How MyType should be defined to ensure that each item of my array is an array composed of item of the same type?
const array1: MyType = [["foo", "bar"], [42, 42], [true, false]]; // OK
const array2: MyType = [["foo", "bar"], [42, 42], [true, "false"]]; // Should throw a TS error
In my example I used string, number & boolean, but it could be anything.
There is no specific type in TypeScript that works this way. Conceptually you want to have an existentially quantified generic type like
// don't write this, it doesn't work
type MyType = Array< <exists T>Array<T> >
to say that a MyType is an array of arrays, where each element is of some array type. Well, that wouldn't quite work either, since [true, "false"] is of the array type Array<true | "false">, so presumably you'd need to try to guide inference away from the elements of each array after the first one, perhaps using the NoInfer utility type like
// don't write this, it doesn't work
type MyType = Array< <exists T>[T, ...NoInfer<T>[]] >
but either way it doesn't work. TypeScript doesn't support existential types directly, and you can't say "some type". You can only say "for all types", by using universally quantified generics, which is all TypeScript (and most other languages with generics) supports.
That means you have to make MyType generic. Like:
type MyType<T extends unknown[]> = { [I in keyof T]: readonly [T[I], ...NoInfer<T[I]>[]] }
So now you can write
const array1: MyType<[string, number, boolean]> =
[["foo", "bar"], [42, 42], [true, false, false]]; // okay
const array2: MyType<[string, number, boolean]> =
[["foo", "bar"], [42, 42], [true, "false"]]; // error
but that's redundant. You're forced to write out [string, number, boolean]. It would be nice if TypeScript could infer that for you. Unfortunately that's not how generic types work. There's a feature request at microsoft/TypeScript#32794 which, if implemented, might mean you could write const array1: MyType<infer> = ⋯, but for now it's not part of the language, so you need to work around this too.
TypeScript only infers generic type arguments when you call a generic function.

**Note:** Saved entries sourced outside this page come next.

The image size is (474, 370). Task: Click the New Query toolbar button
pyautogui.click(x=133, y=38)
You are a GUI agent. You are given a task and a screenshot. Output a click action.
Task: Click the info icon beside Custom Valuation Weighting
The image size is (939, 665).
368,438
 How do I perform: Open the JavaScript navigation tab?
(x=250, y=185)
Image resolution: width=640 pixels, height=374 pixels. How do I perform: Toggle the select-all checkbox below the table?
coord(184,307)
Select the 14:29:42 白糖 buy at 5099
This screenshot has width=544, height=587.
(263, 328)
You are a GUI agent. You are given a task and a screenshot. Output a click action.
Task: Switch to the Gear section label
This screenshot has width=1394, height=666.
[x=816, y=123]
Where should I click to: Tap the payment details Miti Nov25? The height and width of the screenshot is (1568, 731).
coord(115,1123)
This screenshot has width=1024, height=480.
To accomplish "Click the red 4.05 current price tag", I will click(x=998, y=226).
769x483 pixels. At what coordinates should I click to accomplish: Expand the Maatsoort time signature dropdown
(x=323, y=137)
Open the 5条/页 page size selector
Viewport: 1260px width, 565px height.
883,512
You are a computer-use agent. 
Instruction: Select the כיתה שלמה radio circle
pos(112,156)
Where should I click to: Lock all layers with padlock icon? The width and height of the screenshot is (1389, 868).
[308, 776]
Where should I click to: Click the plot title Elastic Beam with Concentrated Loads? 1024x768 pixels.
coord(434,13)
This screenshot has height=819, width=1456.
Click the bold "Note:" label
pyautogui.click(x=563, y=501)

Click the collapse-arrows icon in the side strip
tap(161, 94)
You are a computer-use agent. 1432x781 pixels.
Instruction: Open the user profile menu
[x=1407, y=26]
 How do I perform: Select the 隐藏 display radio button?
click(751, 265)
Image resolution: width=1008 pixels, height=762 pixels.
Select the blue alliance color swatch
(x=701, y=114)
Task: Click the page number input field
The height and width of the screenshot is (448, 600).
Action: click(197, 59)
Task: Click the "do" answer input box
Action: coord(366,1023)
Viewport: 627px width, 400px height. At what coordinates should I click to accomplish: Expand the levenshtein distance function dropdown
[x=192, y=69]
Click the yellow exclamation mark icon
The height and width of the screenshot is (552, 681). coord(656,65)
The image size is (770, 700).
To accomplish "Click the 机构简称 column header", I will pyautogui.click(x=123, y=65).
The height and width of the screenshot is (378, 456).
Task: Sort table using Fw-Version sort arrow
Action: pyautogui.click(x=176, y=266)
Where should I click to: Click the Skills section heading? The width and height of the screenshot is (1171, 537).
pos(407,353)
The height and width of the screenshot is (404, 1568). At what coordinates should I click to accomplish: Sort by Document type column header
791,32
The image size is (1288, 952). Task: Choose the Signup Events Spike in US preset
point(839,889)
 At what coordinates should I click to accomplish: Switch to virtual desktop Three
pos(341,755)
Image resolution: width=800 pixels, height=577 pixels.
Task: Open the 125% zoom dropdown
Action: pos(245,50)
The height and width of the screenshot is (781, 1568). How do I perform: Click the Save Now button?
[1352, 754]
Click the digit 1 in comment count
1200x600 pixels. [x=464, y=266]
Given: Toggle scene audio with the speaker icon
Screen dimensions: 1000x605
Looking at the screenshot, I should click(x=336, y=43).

So we could write a helper function that just returns its input at runtime, but gives you the inference you want, like this:
const myType = <T extends unknown[]>(t: MyType<T>) => t;
const array1 = myType([["foo", "bar"], [42, 42], [true, false, false]]); // okay
const array2 = myType([["foo", "bar"], [42, 42], [true, "false"]]); // error!
Looks good.
Note that the types of array1 and array2 are the same as before, but now you didn't have to annotate. Also note that const arr = myType([⋯]) isn't really much harder to write than const arr: MyType = [⋯], so even though you prefer to annotate instead of call a helper function, it's hopefully not too burdensome.